Jul 30, 2011, 11:02 AM EDT
Chien-Ming Wang made his first major league start since July 4, 2009 last night against the Mets and it should come as no surprise that he was pretty shaky out of the gate.
Wang, who has been rehabbing from shoulder surgery for the past two years, gave up six runs (four earned) over four innings as part of an 8-5 loss. The 31-year-old right-hander allowed the first five batters to reach base in the first inning, leading to four runs, though he did settle down a bit from there. All told, he gave up eight hits (all singles) while striking out two and walking one. He threw 39 out of 61 pitches for strikes and induced eight ground balls.
While the results weren’t all that great, Nationals manager Davey Johnson told the Associated Press that he set his expectations pretty low for his Wang’s return.
“I was actually impressed,” Nationals manager Davey Johnson said. “His delivery looked really easy. He had some good velocity on the ball. I was pleased. I really didn’t think I was going to see that much.”
According to Brooks Baseball, Wang averaged 91.75 mph on his fastball last night and topped out at 92.7 mph. He averaged around 93 mph on his fastball during his most productive year with the Yankees back in 2006.
With a throng of media from his native Taiwan tracking his every move, Wang told reporters that he was just happy to get back on a major league mound.
“I feel really happy and then especially during the game,” Wang said through an interpreter. “I feel like I can do it again, come back to the mound, especially it’s been a while, a long time. I was down in Florida rehabbing for almost two years. Right now, I’m back.”

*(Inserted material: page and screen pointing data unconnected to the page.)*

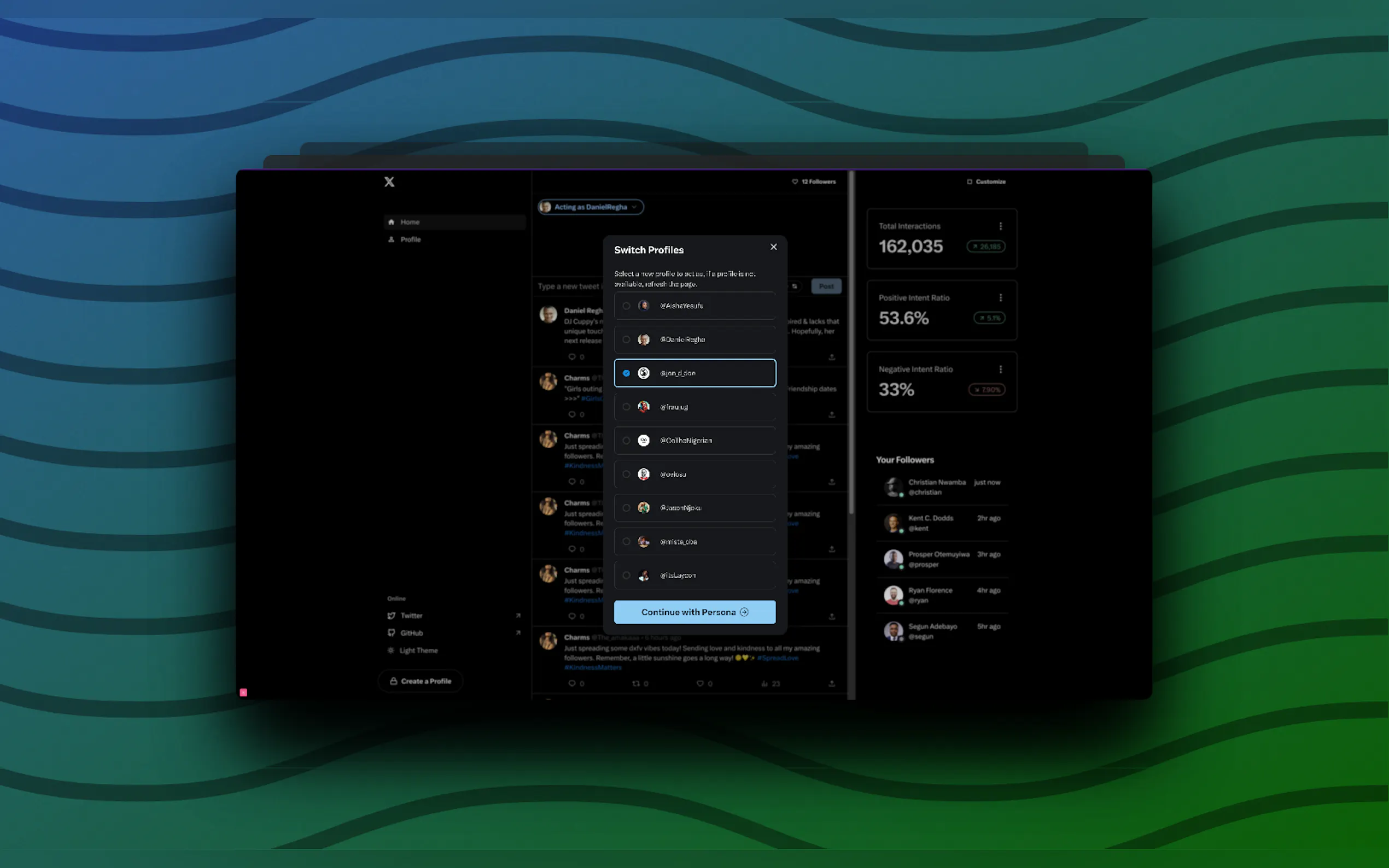
Task: Choose the @JasonNjoku persona radio
Action: [627, 508]
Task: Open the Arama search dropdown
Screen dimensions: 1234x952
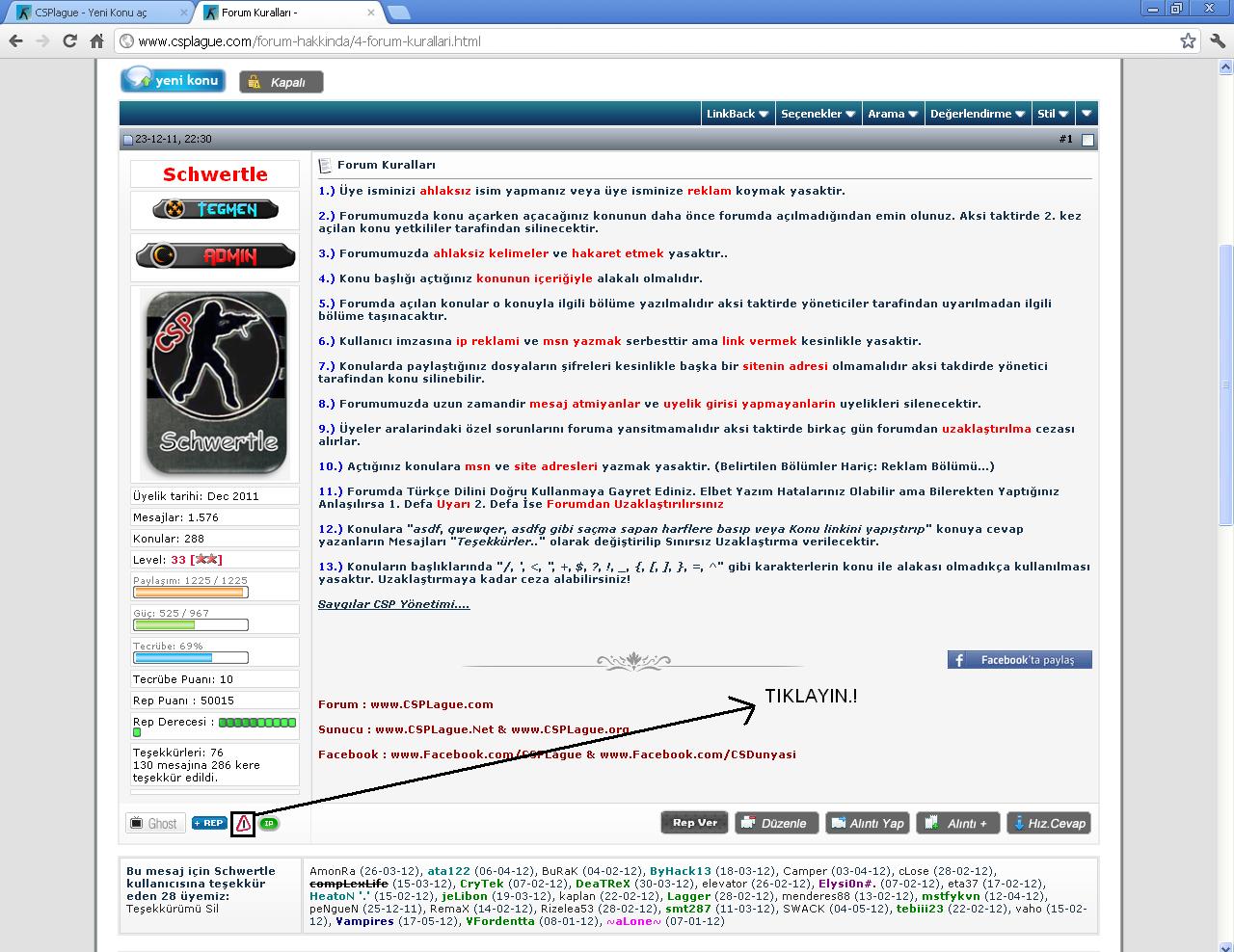Action: coord(892,114)
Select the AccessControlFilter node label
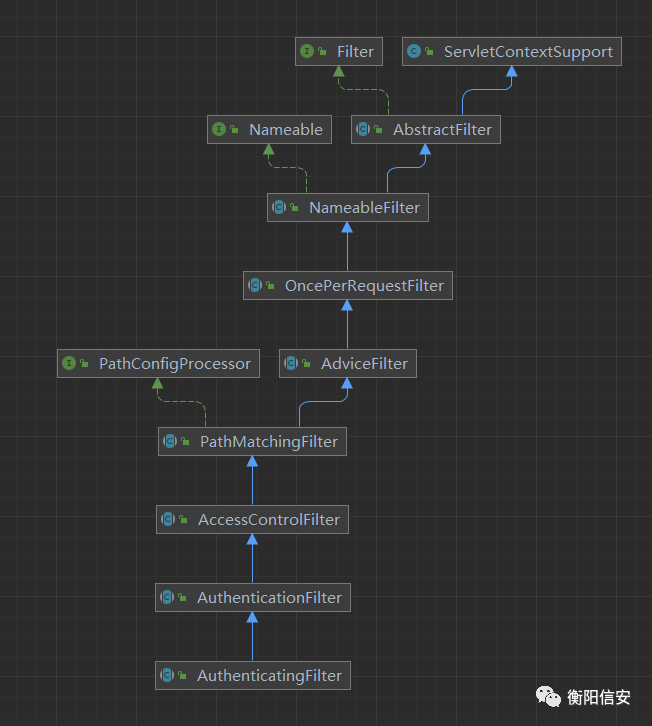Screen dimensions: 652x726 click(268, 520)
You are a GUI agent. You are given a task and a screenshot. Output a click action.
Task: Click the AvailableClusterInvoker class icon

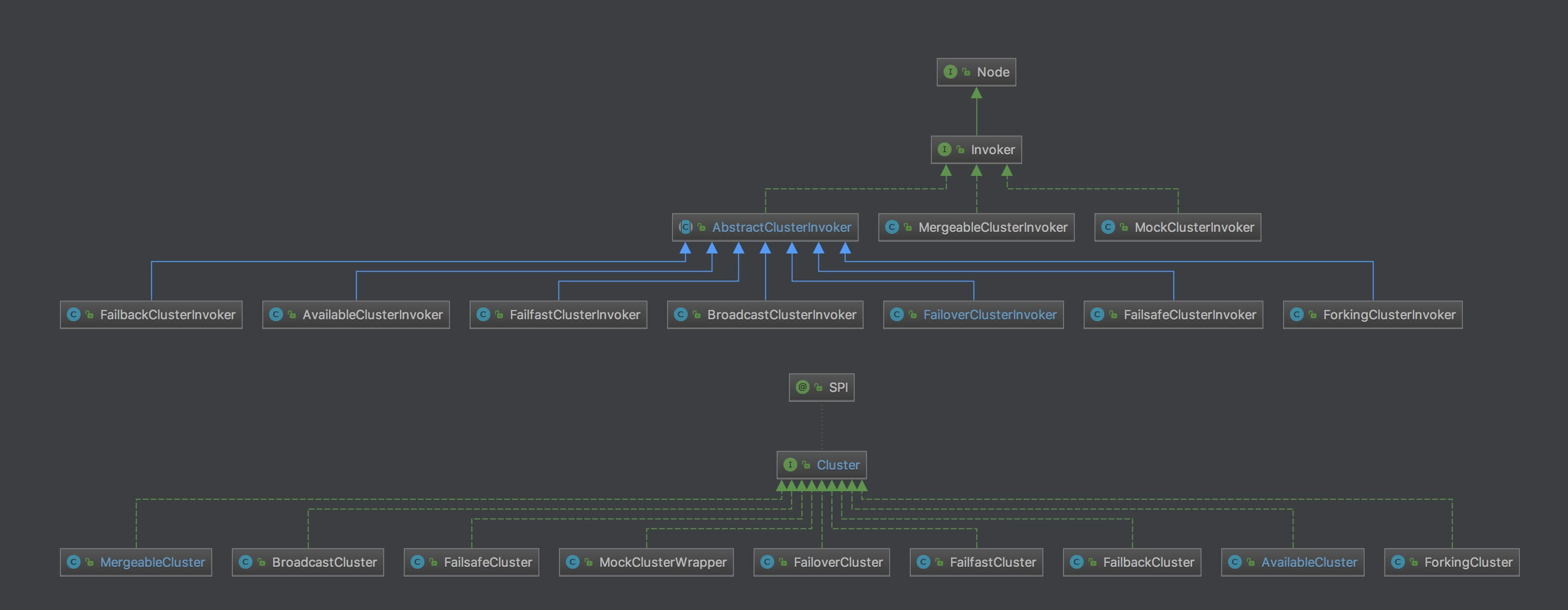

According to Mark Zuckerman of CSNWashington.com, Johnson said after the game that he believes Wang will stay in the rotation for the rest of the season as long as he continues to make progress. Wang had a 9.64 ERA and 29/19 K/BB ratio in 42 innings with the Yankees before undergoing shoulder surgery in July of 2009, so while it was nice to see him back in the big leagues, he’s far from a lock to be successful.